US President Donald Trump has removed Chad from the travel ban on six Muslim-majority countries, Venezuela, and North Korea.

Seven months after it was added the African nation, which is a key counterterrorism ally for the US in the region, does not face travel restrictions for its citizens to come to the US. Foreign Minister Cherif Mahamat Zene tweeted that he was “pleased” with the US decision which centred around passport samples not being able to be provided to US Homeland Security due to an office supply shortage.

The administration said the reason for the Sahel region country’s inclusion in the first place was because Chad failed to “adequately share public-safety and terrorism-related information”. White House press secretary Sarah Huckabee Sanders said the reversal was decided because the US felt Chad had “improved its identity-management and information sharing practices” enough to warrant a removal from the list.

However, Chad’s inclusion in the first place was a mystery to many experts. “One explanation for why the Trump administration added Chad is incompetence,” Geoff Porter, President of North Africa Risk Consulting, previously told The Independent.

What does that mean? Chad is desperately poor. ... It has a tough army but limited bureaucratic capacity,” John Campbell, a former US ambassador to Nigeria, told BuzzFeed News. Chad played, and continues to play, a cooperative and key role in the fight against extremist groups like Isis-West Africa, al-Qaeda, and Boko Haram.

Some experts had said the same “bureaucracy” and ‘paperwork’ problem could be said for several developing nations and even some wealthier nations bogged down with procedures or shifting political leadership. The country had also provided the only continental force in the Trans-Saharan Counterterrorism Partnership, which is funded by the US, as well as providing troops to the UN Peacekeeping force in nearby Mali. Mr Porter explained the country’s military force has been “instrumental in combating al Qaeda affiliated groups in neighbouring countries like Niger and Nigeria” as well.

The government said it was “astonished” and “baffled” by the Trump administration’s decision last year and said it “severely tarnishes the image of Chad, and the strong relationship between the two countries, particularly in the fight against terrorism.”

Chad also plays a key role in stabilisation efforts in an often volatile region it shares with Sudan, which was on Mr Trump’s last travel ban but removed from this version. The Sudanese government is still considered a state sponsor of terrorism and accused of carrying out a genocide in the Darfur region by the US State Departmen.

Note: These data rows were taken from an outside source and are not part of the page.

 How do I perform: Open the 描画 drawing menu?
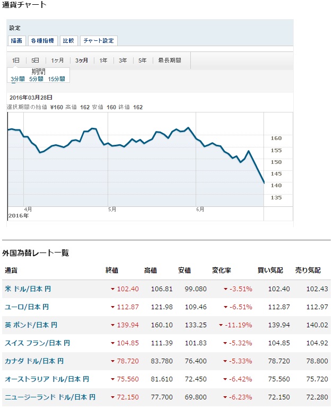(x=16, y=41)
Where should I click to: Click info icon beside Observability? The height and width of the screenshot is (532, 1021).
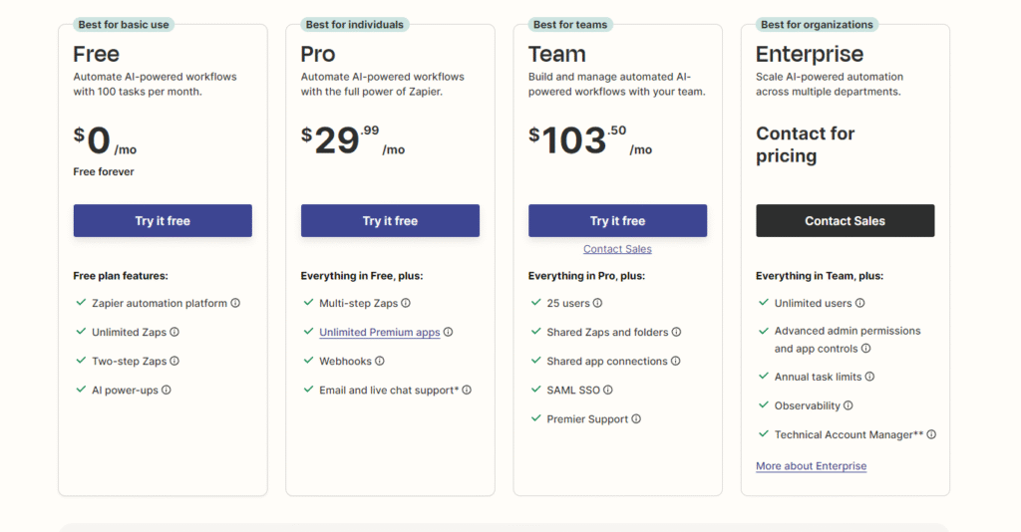click(x=848, y=405)
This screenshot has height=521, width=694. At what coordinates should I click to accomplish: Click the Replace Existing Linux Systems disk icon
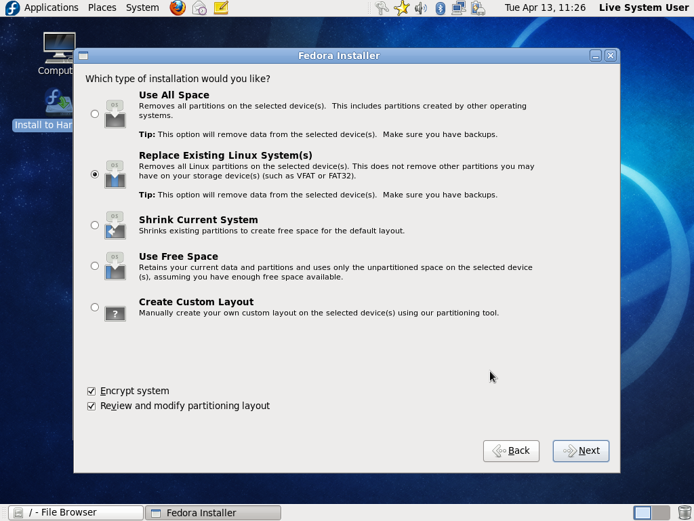(115, 174)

The agency’s Trafficking in Persons report issued earlier this year also listed the Sudanese government as a country that “does not fully meet the minimum standards for the elimination of trafficking and is not making significant efforts to do so,” particularly in terms of the use of child soldiers.

Mr Porter pointed out that Chadian President Idriss Déby’s son even graduated from the United States Military Academy at West Point in 2015, indicating even greater ties between the two countries.
The US military not only has a base in the country but held a 20-nation exercise with US Africa Command to fight extremists in 2017. The US Army, Navy, and Marines have also trained Chadian forces and the State Department spent $300m (£22m) on a new embassy in the capital city of N'Djamena.

The new version of the indefinite travel ban went beyond the 90-day restriction in earlier forms that created mayhem and thousands of protesters at nearly every airport in the US shortly after Mr Trump took office in January 2017. Libya is also under consideration for removal from the list that still includes Venezuela, North Korea, Syria, Iran, Somalia, Iraq, Sudan, and Yemen.